You know you’re in the hands of a great psych band when the first song is called ‘Ancient People of the Stars.’ You will find no Bob Dylan influence here. Lay Llamas, throughout their debut release, Ostro, sound like they’ve set the controls for the heart of the sun. There is enough repetition, blipping, thudding, and droning going on here to trigger a seizure.
Lay Llamas, which translates as a wind passing from Africa to the Mediterranean (Or is that a fart? Regardless…), are from Italy and are billed as an Afrofunk space psych band. Really, Rocket Recordings? You honestly think billing this band as an Afrofunk space psych band is somehow a good thing? Try saying that three times quickly. Frankly, there is no funk in Lay Llamas. And isn’t Afro a hair style? How many more sub labels within sub labels are we going to generate in alternative music?

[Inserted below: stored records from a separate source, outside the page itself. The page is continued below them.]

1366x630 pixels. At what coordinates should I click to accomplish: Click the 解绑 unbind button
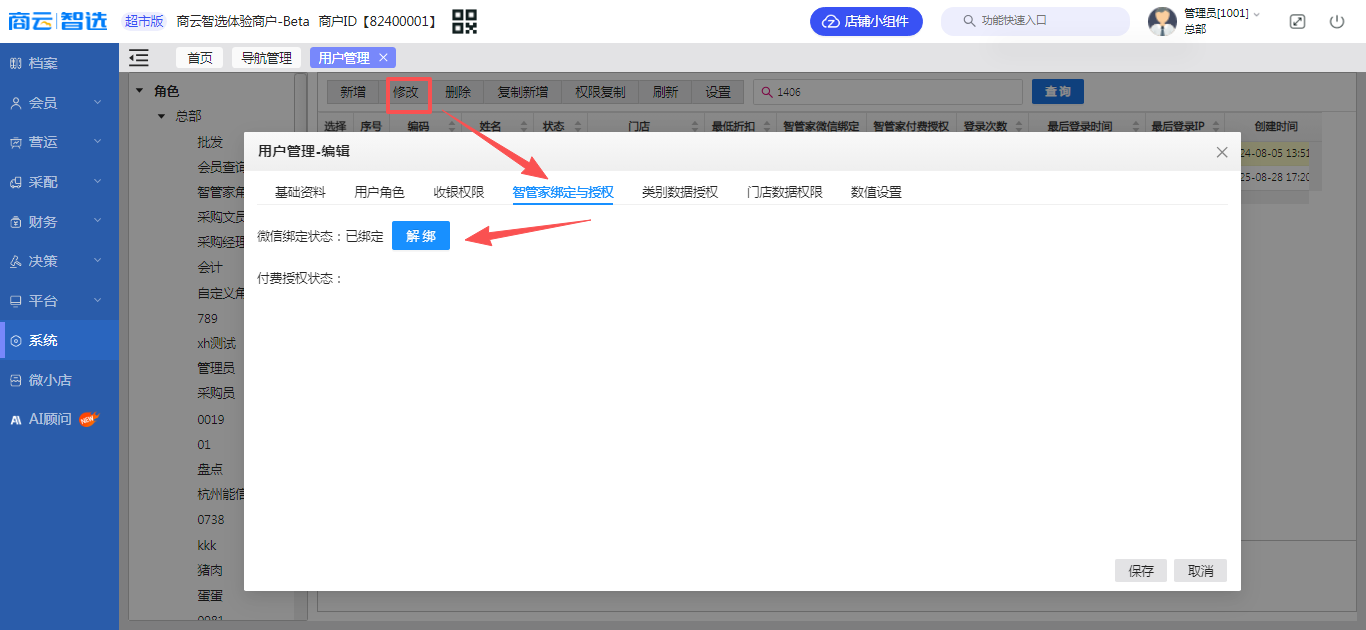tap(420, 236)
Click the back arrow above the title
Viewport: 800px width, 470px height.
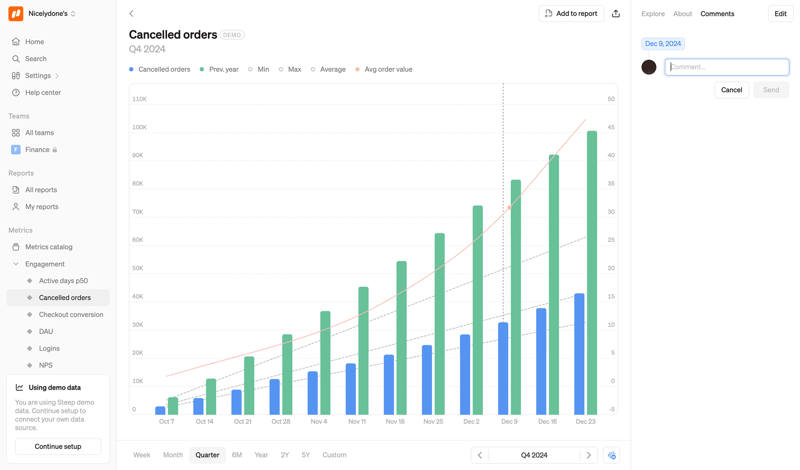point(131,14)
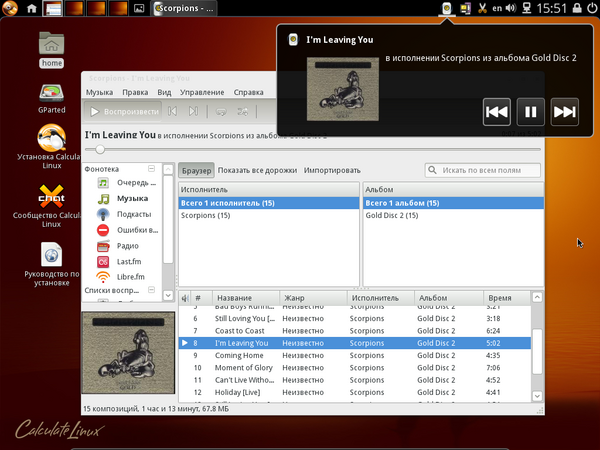Go to previous track in notification popup
Image resolution: width=600 pixels, height=450 pixels.
point(497,111)
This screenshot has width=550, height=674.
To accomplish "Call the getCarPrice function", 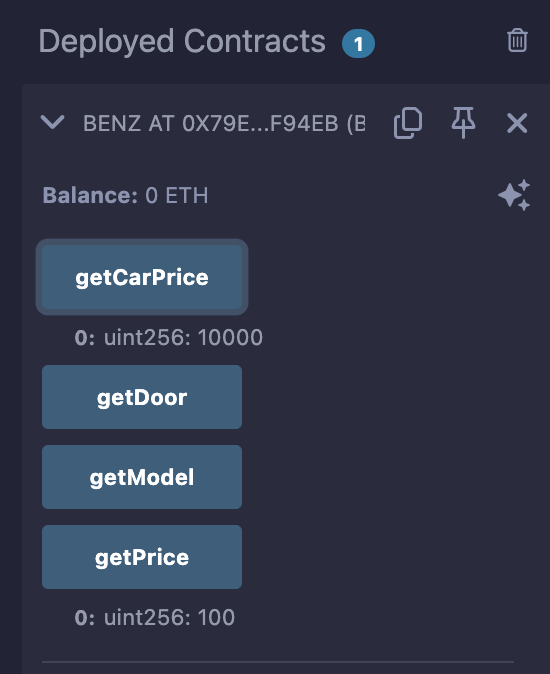I will [x=142, y=277].

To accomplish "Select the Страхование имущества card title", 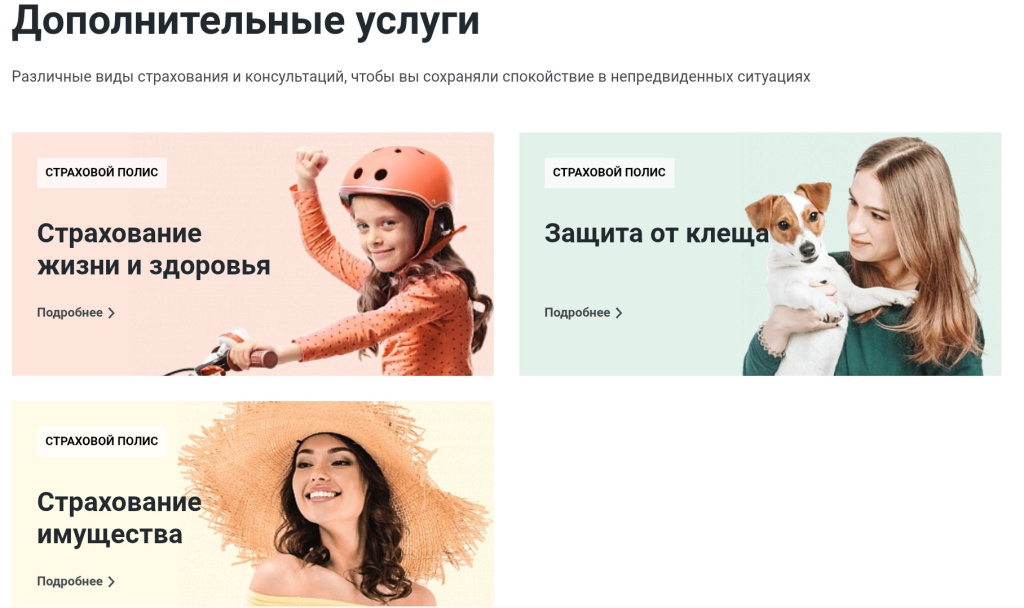I will pyautogui.click(x=119, y=518).
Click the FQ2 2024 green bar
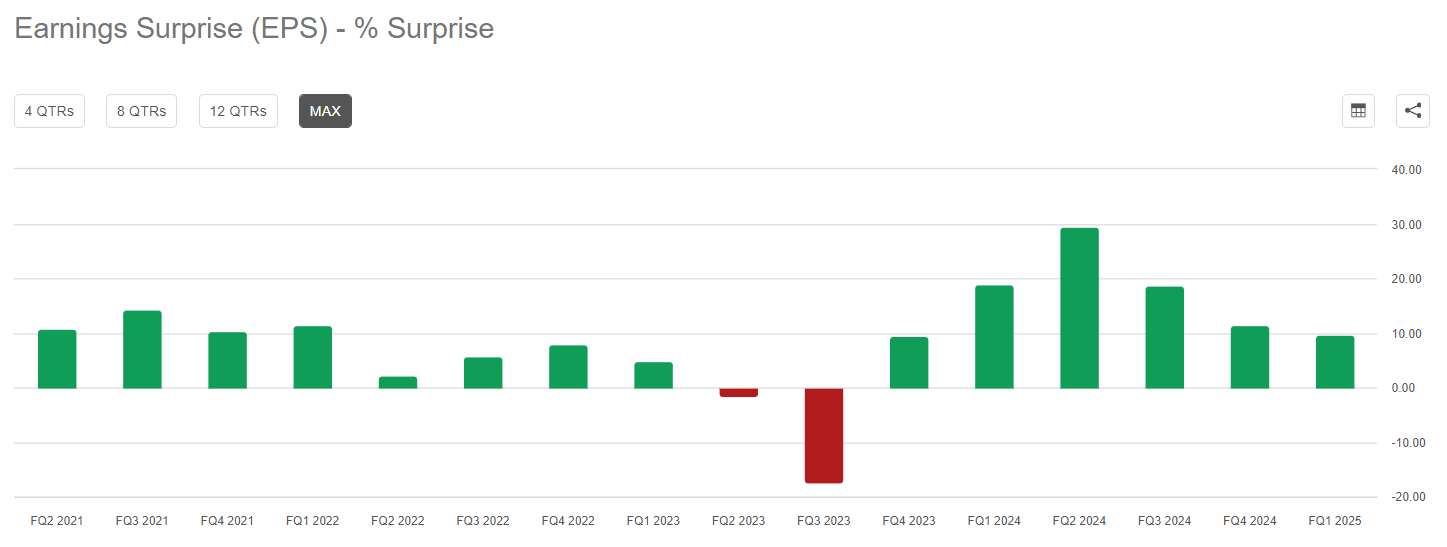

Regardless, Lay Llamas have it going on Ostro. Most tracks are a special mix of slow-building, darkly drawn, echoey drones that often sound like an out of breath black hole with a heart murmur. It is psych music at its finest.
After the first space tune we get ‘We are You’, which is probably the best track and the closest this band comes to a pop song, with its catchy beat and hypnotic refrain. That is followed by the actual song ‘Lay Llamas’, which is a nicely repetitive up-tempo electronic track, before the album settles into series of disquieting exercises in minimalist psych excursions that will have you looking around for some pot.
The track ‘Desert of Lost Souls’, while as clichéd a title as you get, is a pleasant Middle Eastern influenced drone with some surprising Beatlesque vocals thrown in, leading to the stark pounding of a Hammond-like organ, which makes it one of the more interesting tracks on Ostro.
Lay Llamas are not afraid to mix it up with their psych concoctions. They use all sorts of instruments in addition to the standard ones to create the desired effect, and while they don’t really show great proficiency playing any of the instruments, the minimalist direction most of the tracks go in make it all work very well.
They also have probably the dumbest song title I’ve heard in a long time: 'In Search of Plants'. Come on now. On their follow up album are we going to get ‘Looking for Air’ and ‘The Quest for Dirt’? Actually, I hope so. It adds to the essential stoner influence most psych bands require.
The two Italian musicians which make up this band, Gioele Valenti and Nicola Giunta, have done a crack job on Ostro of quietly mixing certain pop sensibilities into the prerequisite repetition and droning to create a very well done Psych record. Ostro is a strong first effort from a band well worth listening to.